» Task: Below are the records; tally the lines in them that include the word "field" and reply with the number alone.

» Dataset:
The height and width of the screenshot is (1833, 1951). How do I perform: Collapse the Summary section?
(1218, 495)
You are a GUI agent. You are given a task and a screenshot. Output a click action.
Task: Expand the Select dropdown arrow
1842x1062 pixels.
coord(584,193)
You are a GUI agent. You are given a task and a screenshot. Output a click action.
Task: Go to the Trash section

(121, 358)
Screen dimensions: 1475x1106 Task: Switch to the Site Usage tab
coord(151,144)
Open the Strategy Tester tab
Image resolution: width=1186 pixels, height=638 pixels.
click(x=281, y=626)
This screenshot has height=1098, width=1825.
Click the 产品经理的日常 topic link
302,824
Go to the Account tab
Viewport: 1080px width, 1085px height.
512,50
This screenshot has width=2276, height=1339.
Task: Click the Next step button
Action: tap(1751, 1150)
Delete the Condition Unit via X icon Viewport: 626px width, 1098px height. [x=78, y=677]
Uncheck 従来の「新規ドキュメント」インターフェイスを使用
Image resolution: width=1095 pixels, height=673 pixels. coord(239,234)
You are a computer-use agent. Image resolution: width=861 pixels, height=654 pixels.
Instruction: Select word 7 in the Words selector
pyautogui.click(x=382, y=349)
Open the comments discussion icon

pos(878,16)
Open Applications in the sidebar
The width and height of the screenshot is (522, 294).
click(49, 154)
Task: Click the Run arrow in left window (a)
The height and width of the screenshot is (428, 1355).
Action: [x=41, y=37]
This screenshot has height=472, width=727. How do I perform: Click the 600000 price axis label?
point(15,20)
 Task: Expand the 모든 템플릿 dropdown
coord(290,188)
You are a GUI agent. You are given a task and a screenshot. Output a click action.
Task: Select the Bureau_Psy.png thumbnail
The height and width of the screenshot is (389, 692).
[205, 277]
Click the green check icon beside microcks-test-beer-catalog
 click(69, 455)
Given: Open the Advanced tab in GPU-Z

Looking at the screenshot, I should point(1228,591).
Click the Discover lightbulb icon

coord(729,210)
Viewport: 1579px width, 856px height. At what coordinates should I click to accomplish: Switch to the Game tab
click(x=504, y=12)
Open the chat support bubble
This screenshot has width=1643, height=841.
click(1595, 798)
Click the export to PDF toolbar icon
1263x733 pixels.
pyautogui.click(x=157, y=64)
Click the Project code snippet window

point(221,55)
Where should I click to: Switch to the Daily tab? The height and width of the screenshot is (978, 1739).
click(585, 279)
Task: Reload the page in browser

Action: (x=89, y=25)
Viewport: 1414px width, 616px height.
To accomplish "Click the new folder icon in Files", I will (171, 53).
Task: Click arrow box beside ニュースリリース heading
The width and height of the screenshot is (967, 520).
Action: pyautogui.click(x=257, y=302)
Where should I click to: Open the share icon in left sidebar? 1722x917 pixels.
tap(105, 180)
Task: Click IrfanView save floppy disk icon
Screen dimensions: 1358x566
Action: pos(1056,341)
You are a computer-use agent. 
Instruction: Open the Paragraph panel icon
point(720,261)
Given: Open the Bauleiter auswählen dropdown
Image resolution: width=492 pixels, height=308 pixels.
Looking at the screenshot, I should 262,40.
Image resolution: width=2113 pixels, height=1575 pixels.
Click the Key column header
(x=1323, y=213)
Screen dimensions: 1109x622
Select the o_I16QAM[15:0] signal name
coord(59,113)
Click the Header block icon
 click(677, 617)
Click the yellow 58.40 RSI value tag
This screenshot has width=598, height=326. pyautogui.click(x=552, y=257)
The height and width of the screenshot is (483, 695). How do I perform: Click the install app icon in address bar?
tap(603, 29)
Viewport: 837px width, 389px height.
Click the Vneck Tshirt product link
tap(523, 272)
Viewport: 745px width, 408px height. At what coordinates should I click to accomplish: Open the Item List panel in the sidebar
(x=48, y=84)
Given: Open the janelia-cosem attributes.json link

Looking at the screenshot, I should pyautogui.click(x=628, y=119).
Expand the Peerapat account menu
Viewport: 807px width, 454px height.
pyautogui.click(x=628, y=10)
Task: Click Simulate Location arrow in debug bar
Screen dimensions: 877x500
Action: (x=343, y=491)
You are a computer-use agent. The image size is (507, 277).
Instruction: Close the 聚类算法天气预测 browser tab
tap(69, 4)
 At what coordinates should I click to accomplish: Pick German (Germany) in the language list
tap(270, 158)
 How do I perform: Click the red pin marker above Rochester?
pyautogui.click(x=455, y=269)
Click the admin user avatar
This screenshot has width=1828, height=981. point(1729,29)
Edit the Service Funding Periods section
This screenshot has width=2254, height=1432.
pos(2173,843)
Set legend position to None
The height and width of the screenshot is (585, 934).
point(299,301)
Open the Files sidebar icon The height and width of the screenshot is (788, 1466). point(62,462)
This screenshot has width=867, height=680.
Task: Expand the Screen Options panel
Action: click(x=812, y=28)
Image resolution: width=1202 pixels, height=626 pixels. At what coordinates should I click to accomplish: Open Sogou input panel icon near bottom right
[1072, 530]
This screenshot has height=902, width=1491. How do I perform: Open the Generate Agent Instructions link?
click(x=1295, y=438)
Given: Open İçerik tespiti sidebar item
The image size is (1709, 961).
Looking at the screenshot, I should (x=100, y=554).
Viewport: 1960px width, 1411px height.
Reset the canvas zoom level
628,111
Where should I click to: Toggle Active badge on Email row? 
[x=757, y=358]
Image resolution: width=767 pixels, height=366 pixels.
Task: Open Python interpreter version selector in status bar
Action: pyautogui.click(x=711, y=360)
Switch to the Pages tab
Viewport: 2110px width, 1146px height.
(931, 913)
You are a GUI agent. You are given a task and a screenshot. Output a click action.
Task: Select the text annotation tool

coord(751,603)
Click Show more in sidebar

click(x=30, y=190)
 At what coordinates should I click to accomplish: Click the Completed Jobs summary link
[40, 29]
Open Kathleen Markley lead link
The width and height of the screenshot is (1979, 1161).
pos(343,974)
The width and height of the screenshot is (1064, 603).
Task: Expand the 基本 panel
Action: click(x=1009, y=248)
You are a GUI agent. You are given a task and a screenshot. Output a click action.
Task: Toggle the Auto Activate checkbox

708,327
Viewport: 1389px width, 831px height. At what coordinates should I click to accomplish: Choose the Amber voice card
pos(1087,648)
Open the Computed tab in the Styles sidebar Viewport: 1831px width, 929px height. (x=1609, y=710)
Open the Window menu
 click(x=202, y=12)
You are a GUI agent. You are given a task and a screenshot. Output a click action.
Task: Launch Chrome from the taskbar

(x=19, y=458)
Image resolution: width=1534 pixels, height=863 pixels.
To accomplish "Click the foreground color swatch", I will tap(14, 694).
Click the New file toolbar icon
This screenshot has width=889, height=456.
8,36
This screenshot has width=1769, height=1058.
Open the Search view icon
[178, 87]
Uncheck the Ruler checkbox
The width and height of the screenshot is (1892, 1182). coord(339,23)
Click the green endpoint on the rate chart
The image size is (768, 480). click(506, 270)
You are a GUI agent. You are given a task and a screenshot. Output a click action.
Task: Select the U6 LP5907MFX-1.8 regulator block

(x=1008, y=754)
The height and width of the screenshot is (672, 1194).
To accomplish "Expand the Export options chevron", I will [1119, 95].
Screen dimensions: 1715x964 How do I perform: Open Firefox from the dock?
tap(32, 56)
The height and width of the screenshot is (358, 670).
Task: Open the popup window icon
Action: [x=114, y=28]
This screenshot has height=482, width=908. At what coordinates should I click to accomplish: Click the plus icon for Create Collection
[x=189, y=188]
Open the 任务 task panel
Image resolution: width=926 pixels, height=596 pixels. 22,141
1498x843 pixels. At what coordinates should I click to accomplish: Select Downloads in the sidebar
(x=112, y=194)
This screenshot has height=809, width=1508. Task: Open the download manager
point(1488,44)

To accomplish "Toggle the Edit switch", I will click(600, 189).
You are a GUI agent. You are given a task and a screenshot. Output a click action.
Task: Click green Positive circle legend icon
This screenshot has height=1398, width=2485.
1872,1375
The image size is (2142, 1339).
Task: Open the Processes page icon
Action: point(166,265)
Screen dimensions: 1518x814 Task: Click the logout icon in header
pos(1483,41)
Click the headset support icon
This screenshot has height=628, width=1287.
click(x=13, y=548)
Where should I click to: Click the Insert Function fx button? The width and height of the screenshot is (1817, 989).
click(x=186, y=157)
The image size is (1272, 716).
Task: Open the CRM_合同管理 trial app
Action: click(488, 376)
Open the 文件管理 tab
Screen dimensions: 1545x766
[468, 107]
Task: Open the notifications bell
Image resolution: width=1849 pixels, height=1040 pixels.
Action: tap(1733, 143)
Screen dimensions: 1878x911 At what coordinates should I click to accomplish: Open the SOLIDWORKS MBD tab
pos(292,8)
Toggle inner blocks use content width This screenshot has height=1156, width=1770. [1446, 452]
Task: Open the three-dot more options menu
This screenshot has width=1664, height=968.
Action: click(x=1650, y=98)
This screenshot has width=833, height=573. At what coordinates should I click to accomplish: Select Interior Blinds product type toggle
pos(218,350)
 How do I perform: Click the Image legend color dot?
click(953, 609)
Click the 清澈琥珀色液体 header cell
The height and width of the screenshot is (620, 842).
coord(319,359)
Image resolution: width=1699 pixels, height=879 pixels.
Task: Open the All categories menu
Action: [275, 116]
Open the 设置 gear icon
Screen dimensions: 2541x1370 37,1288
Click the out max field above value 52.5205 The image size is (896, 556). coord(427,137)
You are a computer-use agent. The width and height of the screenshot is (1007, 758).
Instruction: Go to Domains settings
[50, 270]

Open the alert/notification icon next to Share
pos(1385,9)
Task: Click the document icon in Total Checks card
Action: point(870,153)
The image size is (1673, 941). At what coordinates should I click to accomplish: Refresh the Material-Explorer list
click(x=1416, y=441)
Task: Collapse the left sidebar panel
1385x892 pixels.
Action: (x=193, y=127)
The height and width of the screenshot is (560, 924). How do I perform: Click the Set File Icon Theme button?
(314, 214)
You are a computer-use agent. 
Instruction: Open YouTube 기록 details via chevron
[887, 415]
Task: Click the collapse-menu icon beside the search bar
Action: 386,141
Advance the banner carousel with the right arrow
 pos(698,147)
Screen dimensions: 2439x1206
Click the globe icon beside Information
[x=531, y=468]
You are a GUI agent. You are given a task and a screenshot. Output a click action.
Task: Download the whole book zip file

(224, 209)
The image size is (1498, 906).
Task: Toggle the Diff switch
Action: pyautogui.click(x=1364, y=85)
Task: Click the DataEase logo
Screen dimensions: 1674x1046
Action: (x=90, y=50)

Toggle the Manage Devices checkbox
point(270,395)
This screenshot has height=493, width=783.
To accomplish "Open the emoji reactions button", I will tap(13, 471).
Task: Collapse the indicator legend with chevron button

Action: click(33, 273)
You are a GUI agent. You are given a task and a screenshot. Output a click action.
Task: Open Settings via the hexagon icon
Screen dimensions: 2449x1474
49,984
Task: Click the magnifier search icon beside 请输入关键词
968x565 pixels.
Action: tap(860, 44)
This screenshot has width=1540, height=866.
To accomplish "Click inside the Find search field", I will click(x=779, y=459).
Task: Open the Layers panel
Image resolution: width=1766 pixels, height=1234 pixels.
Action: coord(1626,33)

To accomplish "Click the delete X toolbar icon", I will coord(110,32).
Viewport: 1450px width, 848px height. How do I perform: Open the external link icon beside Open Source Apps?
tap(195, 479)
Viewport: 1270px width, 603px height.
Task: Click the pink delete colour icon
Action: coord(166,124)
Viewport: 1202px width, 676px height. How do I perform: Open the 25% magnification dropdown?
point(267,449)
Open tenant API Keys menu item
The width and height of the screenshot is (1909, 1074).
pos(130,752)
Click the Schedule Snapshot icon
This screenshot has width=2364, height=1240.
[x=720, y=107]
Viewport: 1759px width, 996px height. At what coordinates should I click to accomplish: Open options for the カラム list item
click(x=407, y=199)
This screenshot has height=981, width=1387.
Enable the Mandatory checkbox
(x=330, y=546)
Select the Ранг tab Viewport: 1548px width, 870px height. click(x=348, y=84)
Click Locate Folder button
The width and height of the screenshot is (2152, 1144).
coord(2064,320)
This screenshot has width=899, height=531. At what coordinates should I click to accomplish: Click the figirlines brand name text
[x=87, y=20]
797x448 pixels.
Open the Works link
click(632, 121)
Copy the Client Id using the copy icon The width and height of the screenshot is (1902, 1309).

» The answer: 2